Confocal Microscopy largely solves the blurring problem by employing a spatial filter, or pinhole, placed in front of the detector. This pinhole is precisely positioned to block any light that originates from above or below the focal plane, ensuring only light from a single, thin optical section reaches the sensor. By collecting a series of these sharp optical sections, a high-resolution, three-dimensional image of the cell can be reconstructed.

The conventional laser-scanning confocal system, however, can still be relatively slow, and the focused laser spot can deliver a high light dose to the scanned area, risking phototoxicity. A faster variant, the Spinning Disk Confocal Microscope, uses a Nipkow disk containing thousands of tiny pinholes arranged in a spiral pattern. This parallel illumination and detection significantly increases the imaging speed and spreads the light dose across a larger area, making it a more gentle tool for live cell time-lapse experiments.

Viewing Deep Tissues and Extended Processes

Imaging samples significantly thicker than a single cell layer, such as embryos or organoids, presents unique challenges due to light scattering and the increased risk of phototoxicity from deep penetration. Two-Photon Microscopy is specifically designed for deep tissue imaging by utilizing the principle of two-photon excitation. This technique uses two low-energy, long-wavelength photons, typically in the near-infrared range (700–1100 nm), to excite a single fluorophore.

Since excitation depends on the square of the photon density, fluorescence emission only occurs at the high-intensity focal point where the two photons converge. This non-linear excitation eliminates out-of-focus background and phototoxicity outside of the focal plane. Furthermore, near-infrared light penetrates biological tissue much deeper than visible light, allowing clear imaging up to one millimeter deep.

For long-term, low-damage imaging of large specimens, Light-Sheet Microscopy (Selective Plane Illumination Microscopy or SPIM) is often preferred.

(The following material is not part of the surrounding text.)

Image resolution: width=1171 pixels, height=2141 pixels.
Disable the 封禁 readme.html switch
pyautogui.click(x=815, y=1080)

This technique employs a thin sheet of light to illuminate only the single plane of the sample being viewed, perpendicular to the detection objective. Because the remaining volume of the sample remains unexposed, total phototoxicity and photobleaching are drastically minimized. This unique illumination geometry allows for rapid image acquisition and enables the observation of sensitive biological processes, like embryonic development, over extended periods.

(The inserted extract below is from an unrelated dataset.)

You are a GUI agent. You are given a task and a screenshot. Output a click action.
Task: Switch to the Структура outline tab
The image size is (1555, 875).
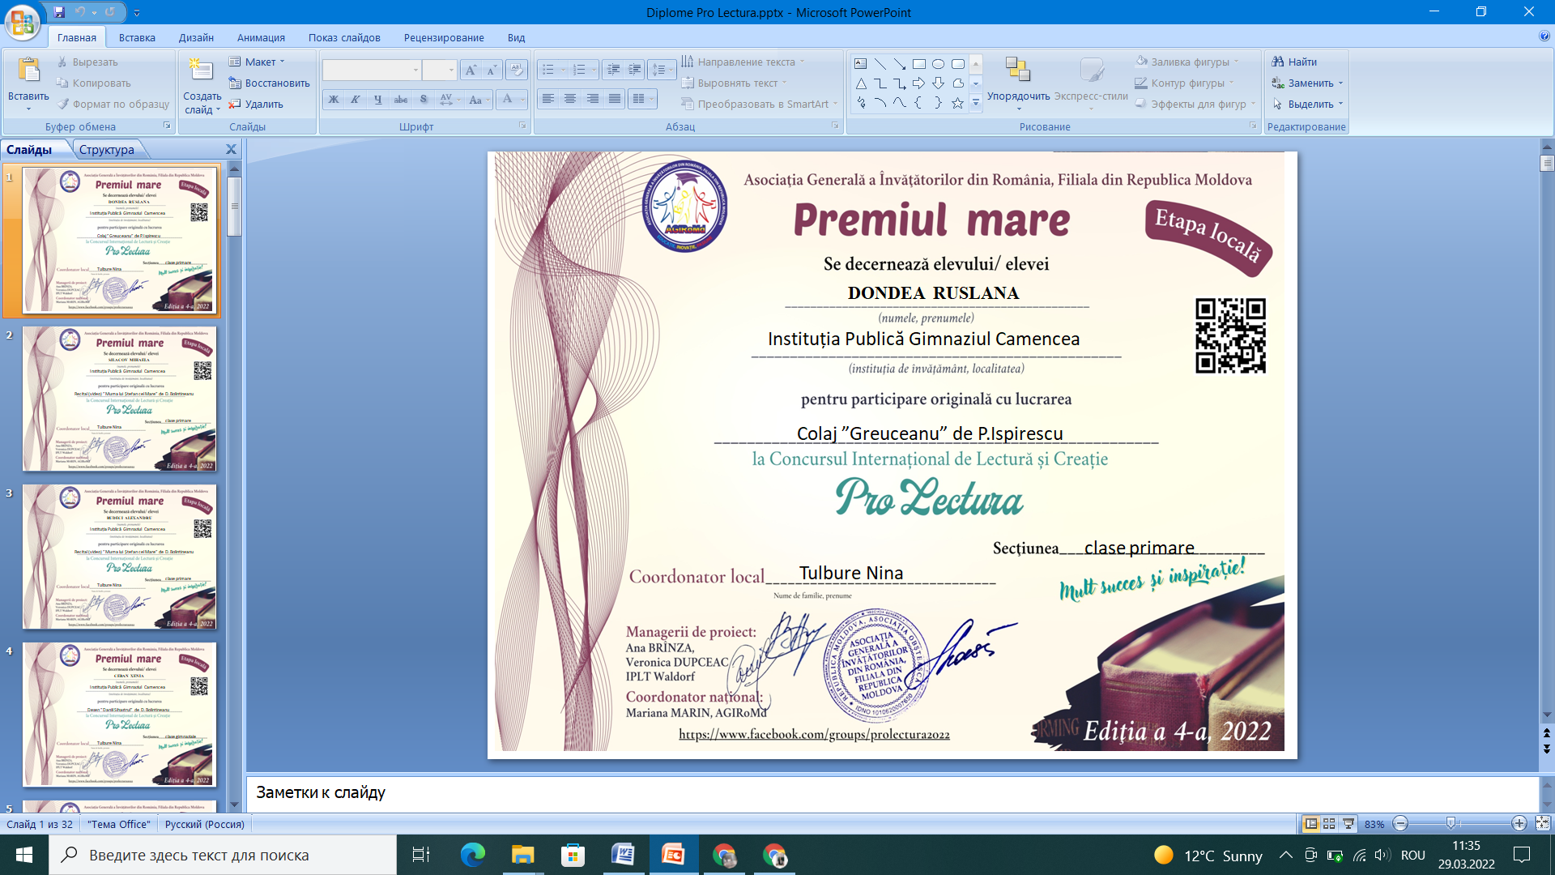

Maintaining Cell Health During Imaging

Regardless of the microscopy technique used, maintaining the physiological health of the cells on the microscope stage is paramount for successful live imaging experiments. A dedicated environmental control system, often a stage-top or full enclosure incubator, is necessary to mimic the natural biological environment. Temperature must be precisely maintained at \(37^\circ\text{C}\) for mammalian cells, with stability often required to within \(\pm 0.1^\circ\text{C}\) to prevent thermal shock or drift.

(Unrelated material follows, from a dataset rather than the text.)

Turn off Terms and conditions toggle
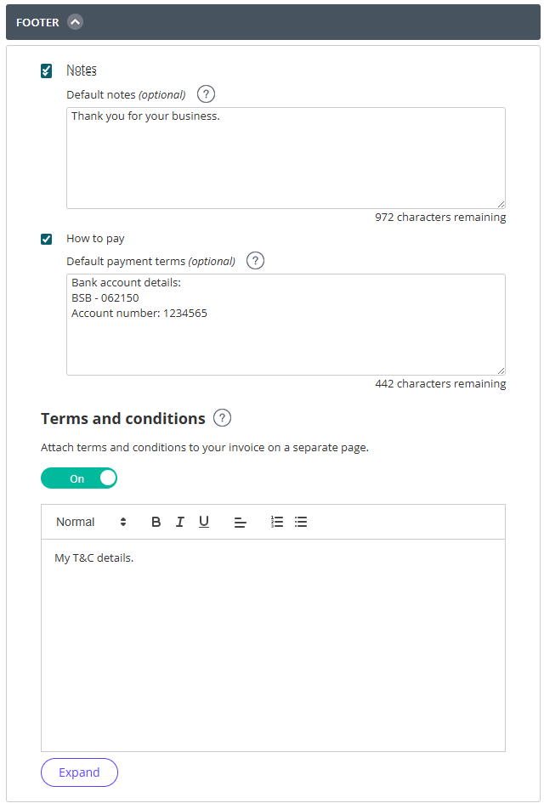Screen dimensions: 544x809 (x=79, y=478)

The culture medium’s pH must also be regulated, typically between 7.2 and 7.4, by supplying a controlled concentration of carbon dioxide. For bicarbonate-buffered media, this usually involves maintaining a 5% to 7.5% \(\text{CO}_2\) atmosphere. High humidity (90% to 95%) is also maintained to prevent the culture medium from evaporating and altering the concentration of nutrients. Finally, the practical challenge of phototoxicity requires balancing sufficient image brightness with the lowest possible light dose to ensure the cell remains viable throughout the experiment.